| WORK INSTRUCTION |
Write the listing out again word for word, leaving each picture behind.

| DATA FOR REVIEW |
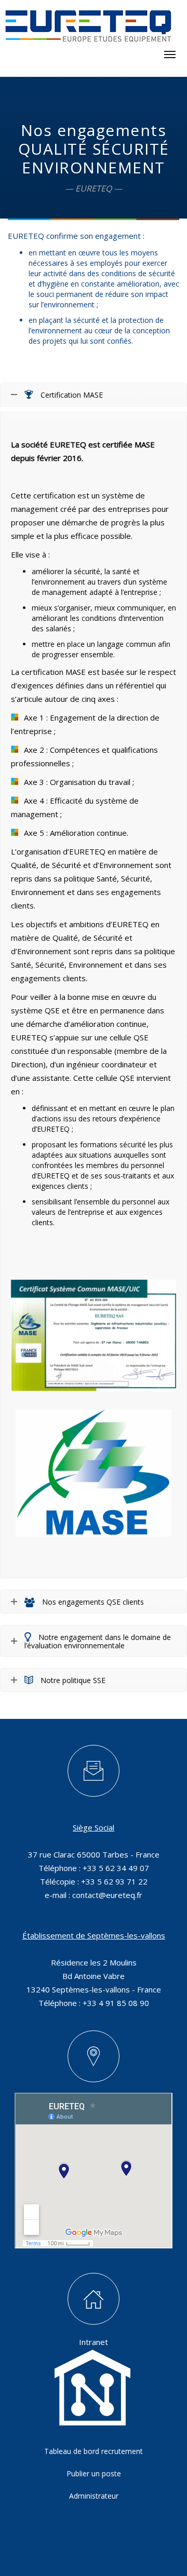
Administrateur (93, 2496)
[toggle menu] (170, 54)
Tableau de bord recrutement (93, 2451)
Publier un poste (93, 2473)
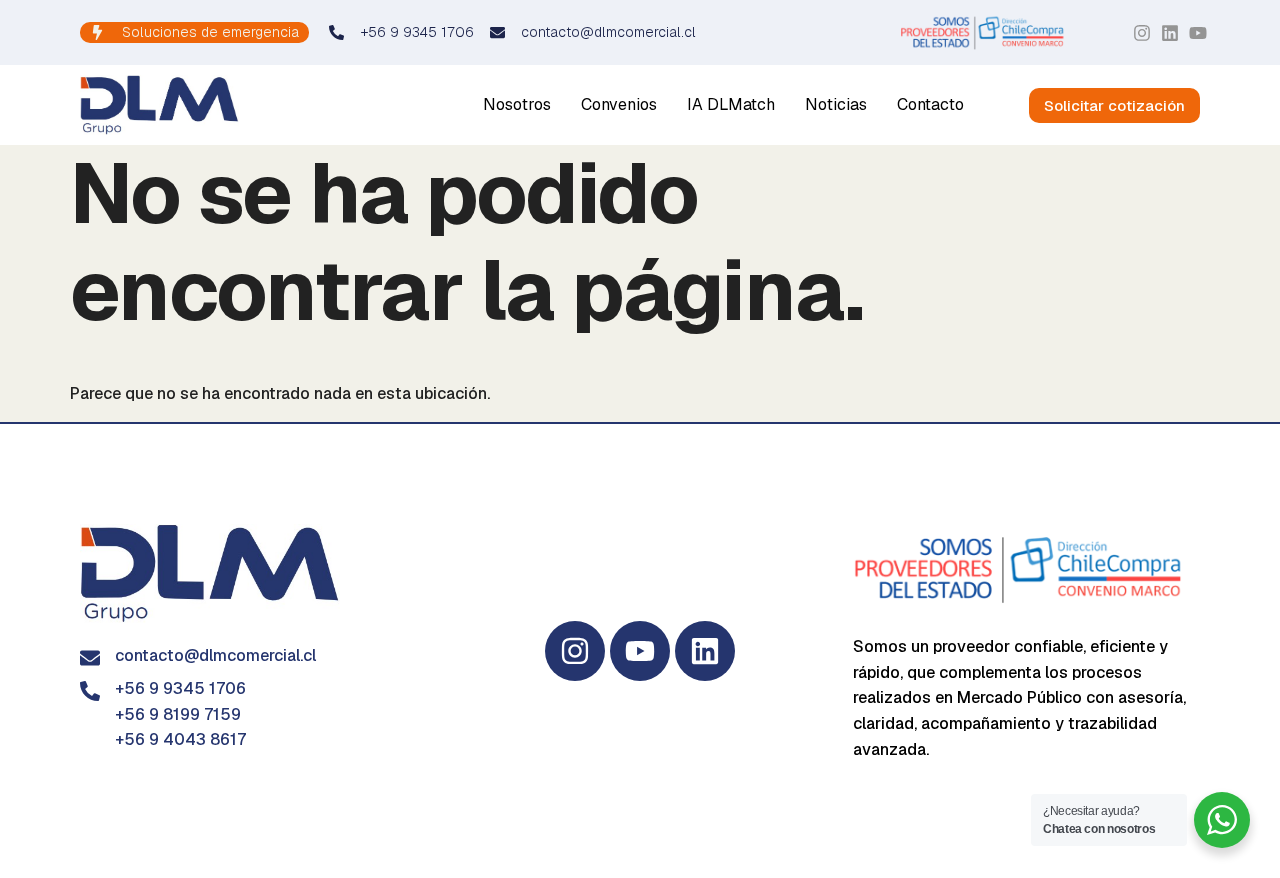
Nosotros (517, 104)
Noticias (836, 104)
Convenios (619, 104)
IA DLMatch (731, 104)
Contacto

| RESULT OF THIS EXERCISE |
Administrateur (93, 2496)
[toggle menu] (170, 54)
Tableau de bord recrutement (93, 2451)
Publier un poste (93, 2473)
Nosotros (517, 104)
Noticias (836, 104)
Convenios (619, 104)
IA DLMatch (731, 104)
Contacto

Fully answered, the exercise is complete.